Clustering comparison code is adapted from: http://scikit-learn.org/stable/auto_examples/cluster/plot_cluster_comparison.html#sphx-glr-auto-examples-cluster-plot-cluster-comparison-py

#### Exercise Time!!!

Using the seeds dataset we looked at above, please do the following:
  * Perform clustering using a variety of $\epsilon$ and **min_samples** values
  * Calculate the silhouette score for each group of parameters and determine an optimal configuration
  * Visualize the clustering and compute statistics on those clusters.

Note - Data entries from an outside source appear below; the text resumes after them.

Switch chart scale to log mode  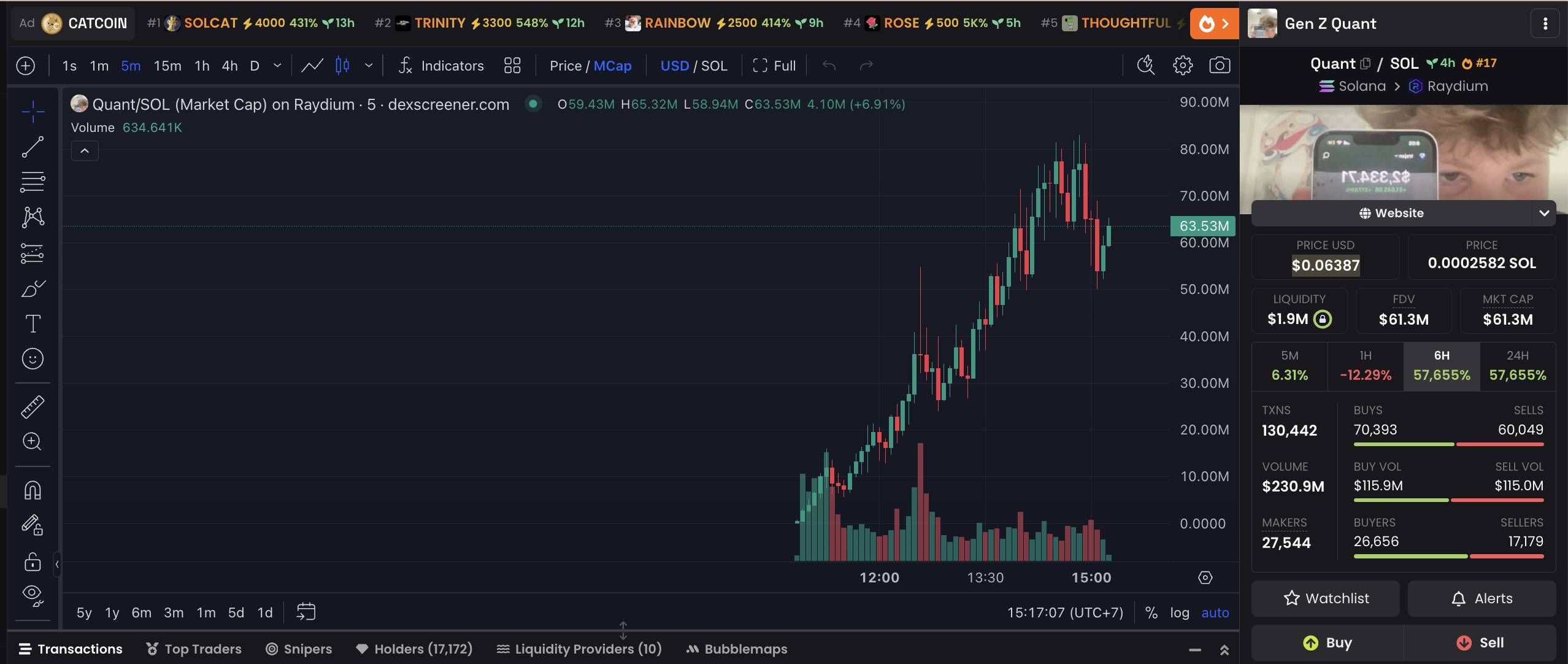click(x=1179, y=612)
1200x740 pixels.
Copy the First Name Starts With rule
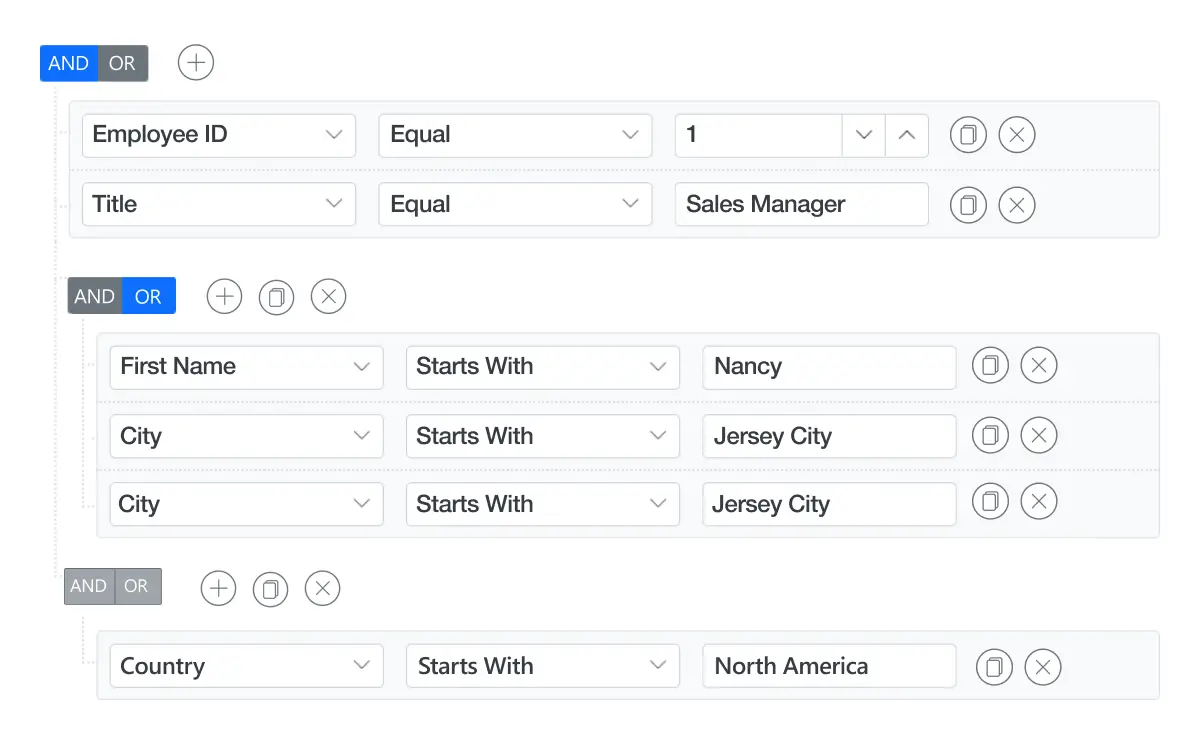coord(990,365)
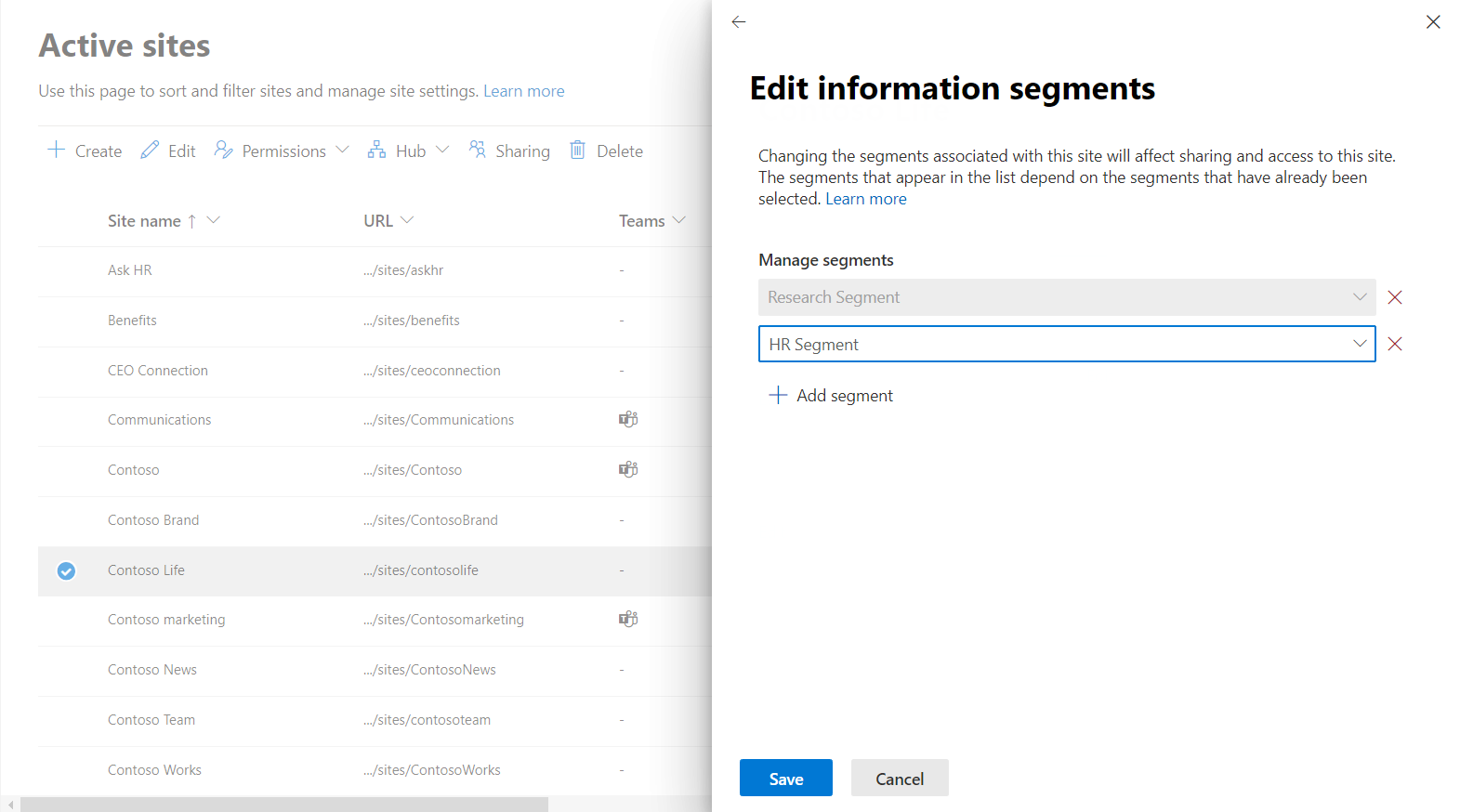Click the Delete trash icon in the toolbar

578,151
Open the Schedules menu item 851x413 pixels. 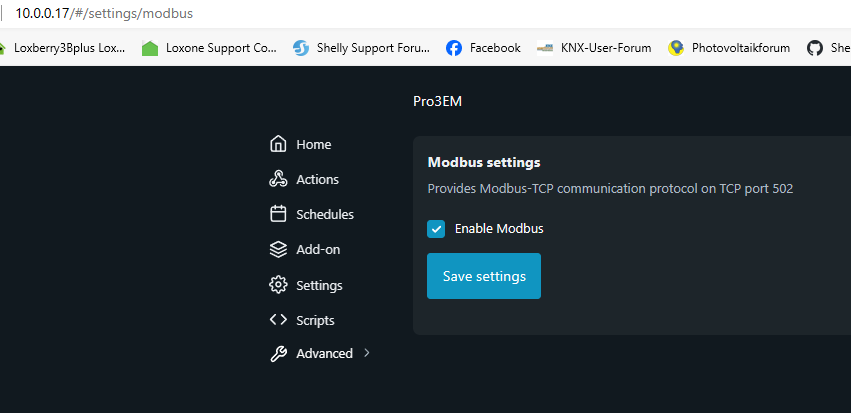324,214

What distinguishes each cluster you've created?

In [None]:
pass

### When should I use euclidean distance as a distance metric?

Many different kinds of distance metrics exist, but euclidean distance is the most commonly used (and misused) distance metric.

It is useful when:
* All of the features (columns) in your data are numeric
* There are not many feature dimensions (<100)

It is not useful when:
* Columns in your data are composed of either strings or categories, or your columns have both numeric and categorical features.
* You have 1000s of features in your dataset (because of the [curse of dimensionality](https://en.wikipedia.org/wiki/Curse_of_dimensionality))

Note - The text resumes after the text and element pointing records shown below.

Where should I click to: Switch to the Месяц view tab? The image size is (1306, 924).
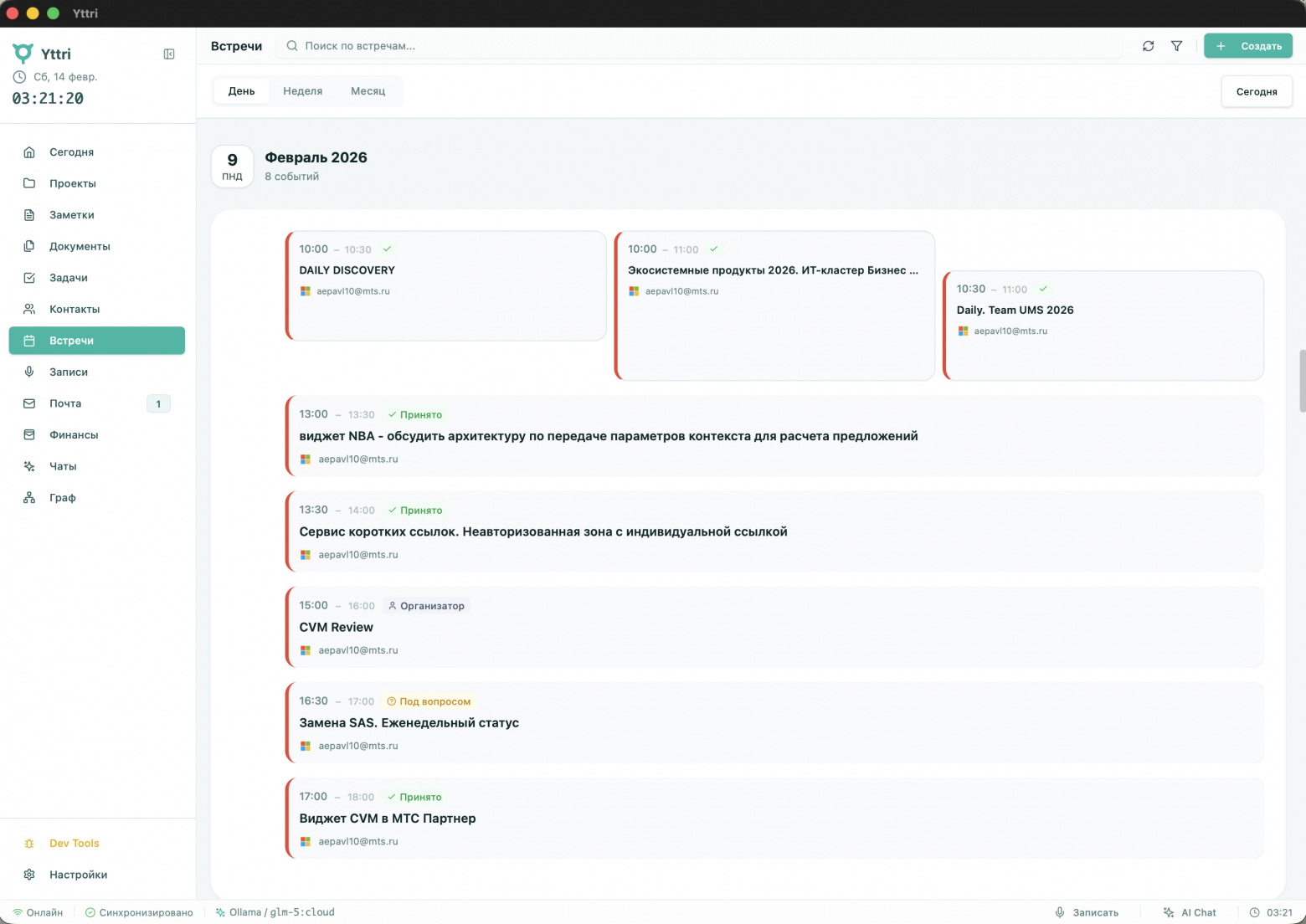[368, 91]
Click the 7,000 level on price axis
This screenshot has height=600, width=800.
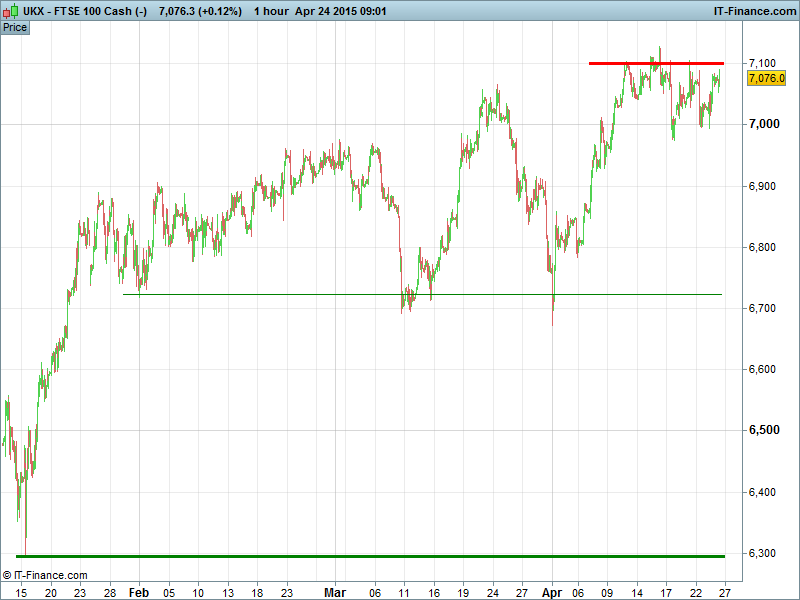pos(765,124)
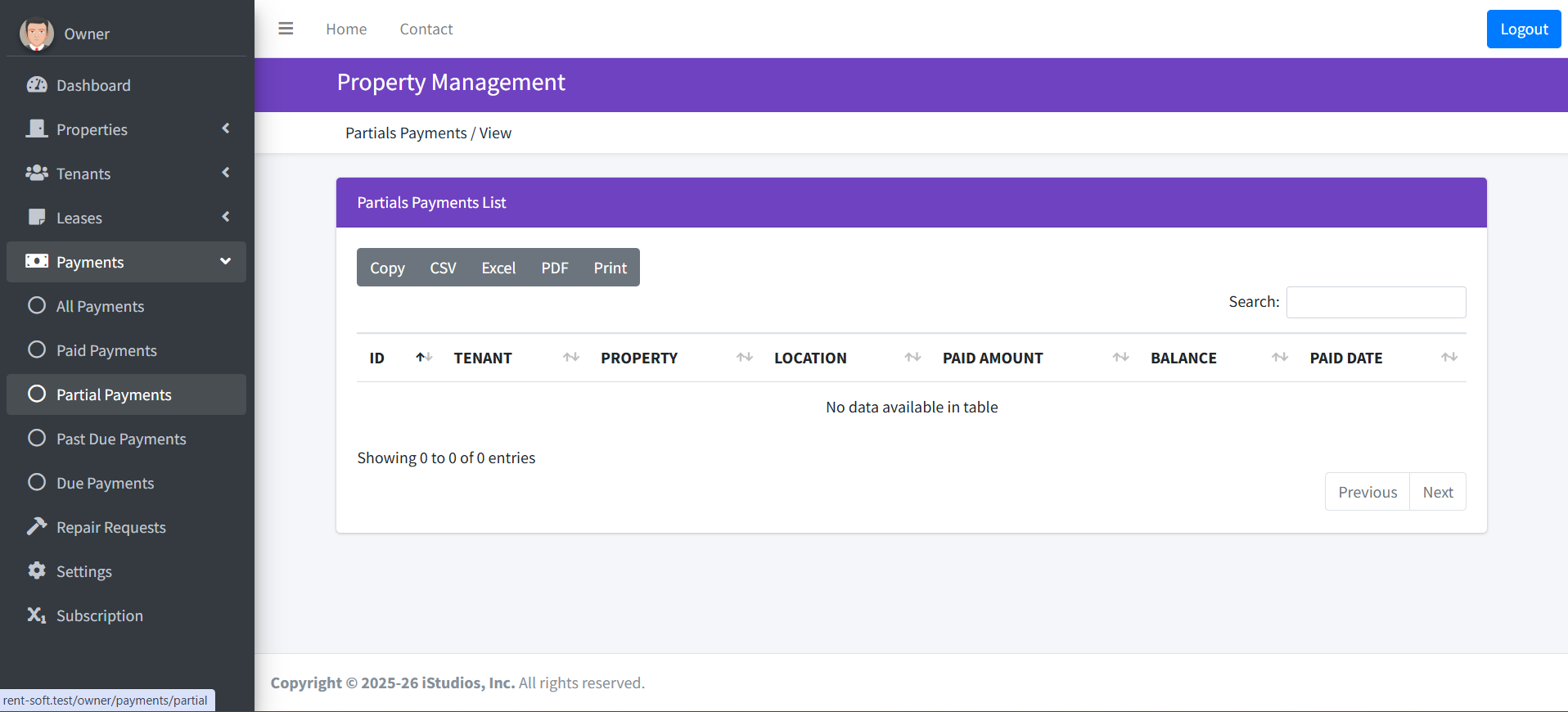Viewport: 1568px width, 712px height.
Task: Click the Owner avatar picture
Action: (x=37, y=34)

We will talk about other distance metrics and when they should be used next week.

### Takeaways

**K-means**:
  * is a good off-the-shelf clustering algorithm when youre dealing with numerical data and have some idea of the number of clusters you are looking for in your dataset
  * requires feature scaling
  * requires specifiying the number of clusters
  * can only use the euclidean distance as a distance metric
  * is non-deterministic (will generate different cluster labelings depending on initial conditions)

**DBSCAN**:
  * is a good clustering algorithm when you are attempting to find dense and non-dense regions in your feature space but dont know the number of clusters you're looking for.
  * requires feature scaling
  * requires specifying a distance metric (euclidean is default)
  * requires specifying a minimum distance between points, $\epsilon$
  * requires specifying a minimum number of points to be called a "cluster" (min_samples), minimum is 2
  * is non-deterministic (when points are on the border between two clusters, can be assigned to either one, depending on order in which un-visited points are visited).